» What is required
The lines wanted are those in the data below that include "Internationales".

Start of Information supplied

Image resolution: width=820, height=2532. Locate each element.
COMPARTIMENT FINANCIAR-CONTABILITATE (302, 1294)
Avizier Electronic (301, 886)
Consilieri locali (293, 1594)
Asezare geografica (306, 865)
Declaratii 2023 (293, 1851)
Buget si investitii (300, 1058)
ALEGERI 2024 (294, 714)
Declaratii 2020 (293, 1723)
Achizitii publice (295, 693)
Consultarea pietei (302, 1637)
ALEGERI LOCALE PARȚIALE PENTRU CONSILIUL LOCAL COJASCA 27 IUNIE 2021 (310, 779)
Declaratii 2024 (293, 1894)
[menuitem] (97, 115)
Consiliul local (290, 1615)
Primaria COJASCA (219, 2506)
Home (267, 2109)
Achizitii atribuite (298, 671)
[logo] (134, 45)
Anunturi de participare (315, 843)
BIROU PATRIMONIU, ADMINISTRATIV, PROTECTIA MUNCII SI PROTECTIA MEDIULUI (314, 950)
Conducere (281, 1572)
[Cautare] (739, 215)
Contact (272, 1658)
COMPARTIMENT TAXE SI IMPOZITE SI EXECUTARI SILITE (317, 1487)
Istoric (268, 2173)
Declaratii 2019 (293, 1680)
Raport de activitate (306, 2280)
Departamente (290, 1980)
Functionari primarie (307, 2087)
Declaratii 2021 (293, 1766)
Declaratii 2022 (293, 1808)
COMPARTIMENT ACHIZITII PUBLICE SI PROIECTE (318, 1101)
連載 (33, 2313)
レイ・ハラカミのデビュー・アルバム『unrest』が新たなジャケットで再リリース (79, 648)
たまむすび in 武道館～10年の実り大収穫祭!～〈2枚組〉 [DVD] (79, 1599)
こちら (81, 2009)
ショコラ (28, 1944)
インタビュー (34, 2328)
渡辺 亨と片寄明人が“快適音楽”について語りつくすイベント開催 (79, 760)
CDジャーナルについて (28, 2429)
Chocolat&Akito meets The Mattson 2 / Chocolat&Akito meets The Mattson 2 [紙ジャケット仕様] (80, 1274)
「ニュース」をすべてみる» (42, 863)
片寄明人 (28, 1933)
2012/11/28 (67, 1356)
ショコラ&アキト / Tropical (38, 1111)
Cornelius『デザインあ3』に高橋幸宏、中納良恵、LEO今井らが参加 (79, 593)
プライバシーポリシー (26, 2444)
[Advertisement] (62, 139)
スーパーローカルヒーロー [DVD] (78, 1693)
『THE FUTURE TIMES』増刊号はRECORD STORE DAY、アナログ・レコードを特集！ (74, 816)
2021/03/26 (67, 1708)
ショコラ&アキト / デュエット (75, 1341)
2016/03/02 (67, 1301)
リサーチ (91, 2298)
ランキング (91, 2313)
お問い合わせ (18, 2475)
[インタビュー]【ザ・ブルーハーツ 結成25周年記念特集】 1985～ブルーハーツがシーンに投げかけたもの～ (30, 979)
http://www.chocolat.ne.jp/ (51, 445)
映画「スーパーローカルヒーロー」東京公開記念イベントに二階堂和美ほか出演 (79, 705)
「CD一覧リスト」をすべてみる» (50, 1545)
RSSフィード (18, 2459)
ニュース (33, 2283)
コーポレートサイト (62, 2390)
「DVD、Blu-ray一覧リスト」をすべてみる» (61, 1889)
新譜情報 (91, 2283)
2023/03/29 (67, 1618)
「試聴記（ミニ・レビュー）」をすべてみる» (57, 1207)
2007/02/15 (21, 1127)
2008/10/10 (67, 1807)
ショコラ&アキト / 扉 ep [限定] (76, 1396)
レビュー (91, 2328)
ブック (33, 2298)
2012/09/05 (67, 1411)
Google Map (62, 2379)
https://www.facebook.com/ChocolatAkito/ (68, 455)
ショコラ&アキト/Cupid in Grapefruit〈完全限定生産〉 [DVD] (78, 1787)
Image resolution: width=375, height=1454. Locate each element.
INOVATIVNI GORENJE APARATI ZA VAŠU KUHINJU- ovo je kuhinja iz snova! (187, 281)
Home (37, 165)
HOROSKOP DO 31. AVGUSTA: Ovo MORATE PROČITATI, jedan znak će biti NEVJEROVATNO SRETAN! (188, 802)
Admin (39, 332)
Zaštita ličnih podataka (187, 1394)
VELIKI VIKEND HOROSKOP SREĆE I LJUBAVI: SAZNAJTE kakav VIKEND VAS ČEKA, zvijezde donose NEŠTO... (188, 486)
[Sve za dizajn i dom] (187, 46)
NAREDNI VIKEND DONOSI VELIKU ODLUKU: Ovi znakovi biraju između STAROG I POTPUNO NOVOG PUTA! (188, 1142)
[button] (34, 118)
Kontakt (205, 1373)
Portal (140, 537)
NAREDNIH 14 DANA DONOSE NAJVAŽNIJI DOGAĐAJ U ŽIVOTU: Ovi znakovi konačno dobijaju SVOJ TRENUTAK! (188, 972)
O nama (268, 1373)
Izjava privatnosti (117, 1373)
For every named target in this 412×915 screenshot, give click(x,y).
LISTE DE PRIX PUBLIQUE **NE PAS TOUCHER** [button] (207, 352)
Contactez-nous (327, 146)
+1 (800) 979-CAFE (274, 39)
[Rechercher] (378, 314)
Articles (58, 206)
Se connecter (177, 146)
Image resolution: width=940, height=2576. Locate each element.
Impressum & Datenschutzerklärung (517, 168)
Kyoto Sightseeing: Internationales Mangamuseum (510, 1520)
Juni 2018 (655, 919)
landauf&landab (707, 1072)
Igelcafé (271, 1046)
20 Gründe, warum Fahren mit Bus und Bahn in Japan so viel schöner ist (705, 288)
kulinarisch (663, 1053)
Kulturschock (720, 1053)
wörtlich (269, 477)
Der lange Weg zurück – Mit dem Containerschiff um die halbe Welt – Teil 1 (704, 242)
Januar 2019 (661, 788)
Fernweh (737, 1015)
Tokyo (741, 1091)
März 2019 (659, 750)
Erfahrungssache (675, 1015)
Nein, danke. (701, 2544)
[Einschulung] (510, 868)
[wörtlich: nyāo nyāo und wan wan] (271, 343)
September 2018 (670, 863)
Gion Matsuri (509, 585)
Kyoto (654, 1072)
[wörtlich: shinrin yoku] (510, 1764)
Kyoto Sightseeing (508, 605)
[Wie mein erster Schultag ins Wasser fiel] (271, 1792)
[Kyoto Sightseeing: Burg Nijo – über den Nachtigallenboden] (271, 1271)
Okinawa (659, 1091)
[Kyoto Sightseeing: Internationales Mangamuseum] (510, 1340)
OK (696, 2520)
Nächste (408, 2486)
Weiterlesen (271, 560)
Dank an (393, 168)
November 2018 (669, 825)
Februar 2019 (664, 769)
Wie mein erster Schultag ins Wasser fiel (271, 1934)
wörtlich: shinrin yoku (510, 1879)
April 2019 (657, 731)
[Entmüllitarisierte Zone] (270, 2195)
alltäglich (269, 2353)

End of Information supplied

» Your solution
Kyoto Sightseeing: Internationales Mangamuseum (510, 1520)
[Kyoto Sightseeing: Internationales Mangamuseum] (510, 1340)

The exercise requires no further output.